CITES BY TOPIC:  judicial review

Rodrigues v. Donovan, 769 F.2d. 1344 (1985)

The presumption in favor of judicial review is especially strong in cases in which constitutional challenges are raised. "Constitutional questions obviously are unsuited to resolution in administrative hearing procedures and, therefore, access to courts is essential to the decision of such questions." Califano v. Sanders, 430 U.S. 99, 109, 97 S.Ct. 980, 986, 51 L.Ed.2d 192 (1977). Indeed, if Congress intended to preclude judicial review of the constitutionality of a statutory procedural scheme, that likely would raise a substantial question concerning the constitutionality of the statute itself. Weinberger v. Salfi, 422 U.S. 749, 762, 95 S.Ct. 2457, 2465, 45 L.Ed.2d 522 (1975). Several cases have refused to read statutory finality provisions to preclude review of constitutional claims.
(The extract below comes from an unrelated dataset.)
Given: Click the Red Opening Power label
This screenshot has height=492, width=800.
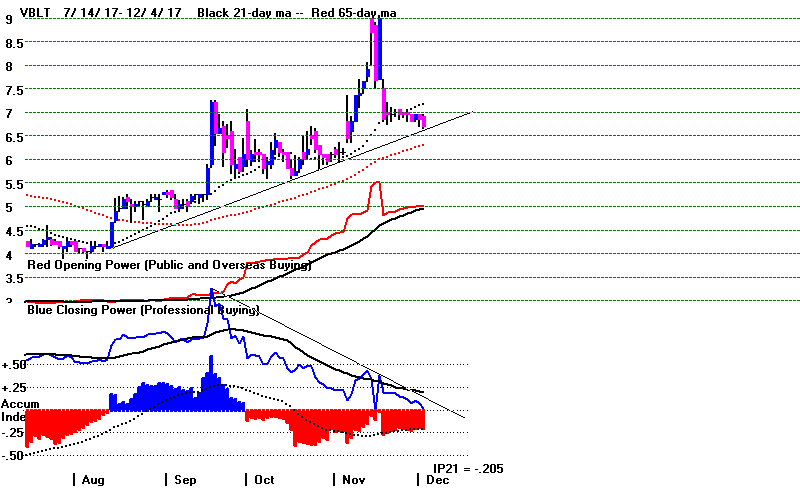Looking at the screenshot, I should [x=168, y=266].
See, e.g., Johnson v. Robison, 415 U.S. 361, 373-74, 94 S.Ct. 1160, 1168-69, 39 L.Ed.2d 389 (1974); Rosen v. Walters, 719 F.2d 1422, 1423 (9th Cir.1983); Parodi v. Merit Systems Protection Board, 702 F.2d 743, 745-49 (9th Cir.1982); Humana, Inc. v. Califano, 590 F.2d 1070, 1080-81 (D.C.Cir.1978); Trinity Memorial Hospital, Inc. v. Associated Hospital Service, Inc., 570 F.2d 660, 665-67 (7th Cir.1977); Ralpho v. Bell, 569 F.2d 607, 620-22 (D.C.Cir.1977).
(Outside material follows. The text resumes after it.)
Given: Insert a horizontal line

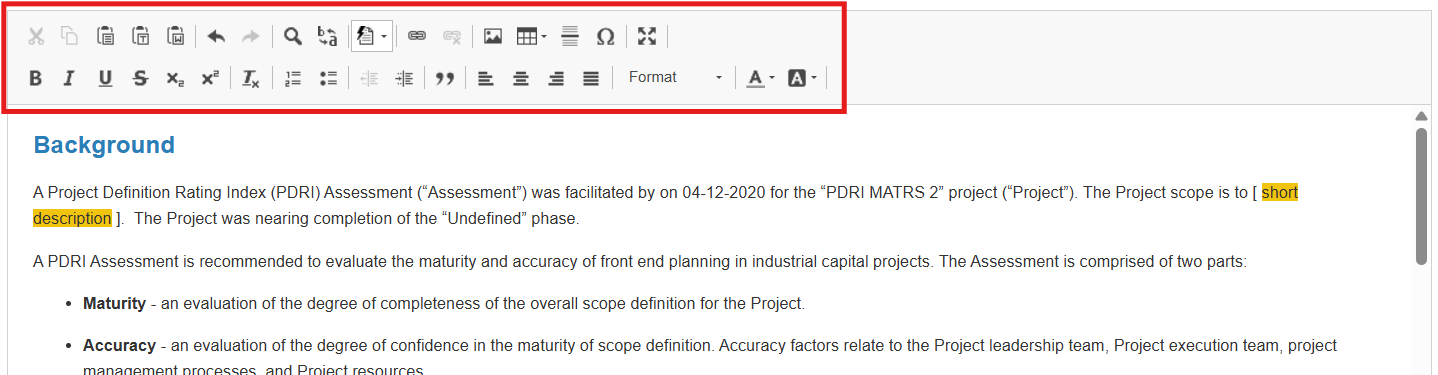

The structure of FECA and the language of section 8128(b) convince us that Congress's intent was that the courts not be burdened by a flood of small claims 1348*1348 challenging the merits of compensation decisions, see, e.g., Soderman v. United States Civil Service Commission, 313 F.2d 694, 695 (9th Cir.1962) (per curiam), cert. denied, 372 U.S. 968, 83 S.Ct. 1089, 10 L.Ed.2d 131 (1963), and that the Secretary should be left free to make the policy choices associated with disability decisions. Cf. United States v. Erika, Inc., 456 U.S. 201, 208-10, 102 S.Ct. 1650, 1654-55, 72 L.Ed.2d 12 (1982) (similar purpose found in Medicare review provisions); Johnson v. Robison, 415 U.S. at 370, 94 S.Ct. at 1167 (similar purpose found in finality provision of veterans' benefits statute). We do not read the statute to take the "extraordinary" step of foreclosing jurisdiction over constitutional claims. See Califano v. Sanders, 430 U.S. at 109, 97 S.Ct. at 986; see, e.g., Allen v. Faragasso, 585 F.Supp. 1114, 1118 n. 3 (N.D.Cal.1984) (court decided challenges to OWCP procedures but refused to consider merits of compensation decision).

Although a mere allegation of a constitutional violation would not be sufficient to avoid the effect of a statutory finality provision, see Reid v. Engen, 765 F.2d 1457, 1461 (9th Cir.1985), the record before us indicates that Rodrigues may have cognizable due process claims. Rodrigues does not make a facial attack on the constitutionality of the FECA procedures themselves, but, instead, asserts that the procedures are unconstitutional as applied to him. Given the Secretary's failure to provide a hearing after the suspension of benefits, despite Rodrigues's request for one, and the Secretary's considerable delay in deciding Rodrigues's claim, we do not find the due process challenges insubstantial. See Cleveland Board of Education v. Loudermill, 470 U.S. 532, 105 S.Ct. 1487, 1496, 84 L.Ed.2d 494 (1985) ("At some point, a delay in the post-termination hearing would become a constitutional violation." (citation omitted)); Kelly v. Railroad Retirement Board, 625 F.2d 486, 490-91 (3d Cir.1980).

We do not mean by this to express any opinion on the ultimate merit of Rodrigues's due process claims. We defer to the district court in the first instance. We simply conclude that, on the basis of the record before us, Rodrigues's due process contentions appear to be more than mere allegations included in the complaint to create jurisdiction where none would exist otherwise.